- [Source records]
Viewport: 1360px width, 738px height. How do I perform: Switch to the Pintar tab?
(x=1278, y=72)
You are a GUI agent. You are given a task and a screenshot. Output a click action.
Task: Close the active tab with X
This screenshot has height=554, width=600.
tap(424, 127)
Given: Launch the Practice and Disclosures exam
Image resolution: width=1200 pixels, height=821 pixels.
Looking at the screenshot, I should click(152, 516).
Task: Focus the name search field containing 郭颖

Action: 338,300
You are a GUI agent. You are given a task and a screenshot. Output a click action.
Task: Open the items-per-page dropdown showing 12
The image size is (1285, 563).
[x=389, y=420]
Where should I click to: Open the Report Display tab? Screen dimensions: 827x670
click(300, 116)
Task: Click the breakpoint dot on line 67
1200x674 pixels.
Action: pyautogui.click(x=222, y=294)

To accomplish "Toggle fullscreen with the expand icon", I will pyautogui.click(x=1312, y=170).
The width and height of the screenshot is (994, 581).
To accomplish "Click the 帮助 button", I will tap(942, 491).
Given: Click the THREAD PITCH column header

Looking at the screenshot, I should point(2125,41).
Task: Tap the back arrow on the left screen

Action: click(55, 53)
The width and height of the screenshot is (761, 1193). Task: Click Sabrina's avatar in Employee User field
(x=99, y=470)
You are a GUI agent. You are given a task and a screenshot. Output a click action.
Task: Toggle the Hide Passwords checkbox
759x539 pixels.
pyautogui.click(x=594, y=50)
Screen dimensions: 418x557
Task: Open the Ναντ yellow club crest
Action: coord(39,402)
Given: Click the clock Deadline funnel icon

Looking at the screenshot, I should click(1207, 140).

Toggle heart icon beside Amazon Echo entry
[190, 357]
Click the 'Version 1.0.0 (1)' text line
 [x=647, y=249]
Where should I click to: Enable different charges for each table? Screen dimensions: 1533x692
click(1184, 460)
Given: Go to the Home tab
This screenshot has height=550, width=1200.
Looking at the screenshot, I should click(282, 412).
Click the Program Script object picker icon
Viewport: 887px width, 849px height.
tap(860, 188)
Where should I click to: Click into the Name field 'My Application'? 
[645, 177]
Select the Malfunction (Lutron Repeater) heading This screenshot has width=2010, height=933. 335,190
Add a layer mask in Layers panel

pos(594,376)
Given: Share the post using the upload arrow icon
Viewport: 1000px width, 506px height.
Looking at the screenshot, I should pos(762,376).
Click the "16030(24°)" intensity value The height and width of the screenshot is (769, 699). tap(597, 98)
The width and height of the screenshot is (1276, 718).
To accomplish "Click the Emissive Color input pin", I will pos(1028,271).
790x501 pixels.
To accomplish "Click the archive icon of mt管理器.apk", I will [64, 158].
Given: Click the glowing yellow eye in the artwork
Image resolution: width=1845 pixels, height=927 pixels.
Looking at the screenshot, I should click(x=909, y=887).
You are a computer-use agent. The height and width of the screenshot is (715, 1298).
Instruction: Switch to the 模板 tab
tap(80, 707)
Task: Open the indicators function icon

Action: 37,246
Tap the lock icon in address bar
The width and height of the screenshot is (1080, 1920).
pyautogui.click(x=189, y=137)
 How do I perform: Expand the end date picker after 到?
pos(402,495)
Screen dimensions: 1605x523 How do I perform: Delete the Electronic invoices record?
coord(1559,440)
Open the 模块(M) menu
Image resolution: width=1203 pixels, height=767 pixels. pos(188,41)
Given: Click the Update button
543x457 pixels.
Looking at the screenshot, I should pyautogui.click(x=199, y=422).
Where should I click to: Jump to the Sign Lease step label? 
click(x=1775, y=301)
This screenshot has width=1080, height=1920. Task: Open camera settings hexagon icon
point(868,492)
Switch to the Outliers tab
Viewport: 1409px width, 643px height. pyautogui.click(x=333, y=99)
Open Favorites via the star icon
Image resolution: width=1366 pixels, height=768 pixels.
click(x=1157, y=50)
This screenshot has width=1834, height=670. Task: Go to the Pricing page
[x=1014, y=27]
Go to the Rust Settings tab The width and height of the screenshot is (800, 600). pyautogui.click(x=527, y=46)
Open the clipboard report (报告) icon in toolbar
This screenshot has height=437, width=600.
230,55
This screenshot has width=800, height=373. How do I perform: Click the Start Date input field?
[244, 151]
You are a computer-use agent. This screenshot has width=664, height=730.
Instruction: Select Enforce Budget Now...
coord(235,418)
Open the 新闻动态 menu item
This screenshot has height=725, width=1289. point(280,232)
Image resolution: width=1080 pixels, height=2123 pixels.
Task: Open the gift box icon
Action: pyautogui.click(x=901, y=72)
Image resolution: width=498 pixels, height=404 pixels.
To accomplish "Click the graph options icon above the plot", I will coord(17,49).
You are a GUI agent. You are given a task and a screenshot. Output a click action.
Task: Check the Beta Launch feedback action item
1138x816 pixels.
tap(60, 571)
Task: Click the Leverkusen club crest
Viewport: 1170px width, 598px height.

- [What to produce] For the string "with", give the number of lines in the records that contain it and nothing besides.

- [Answer space] 2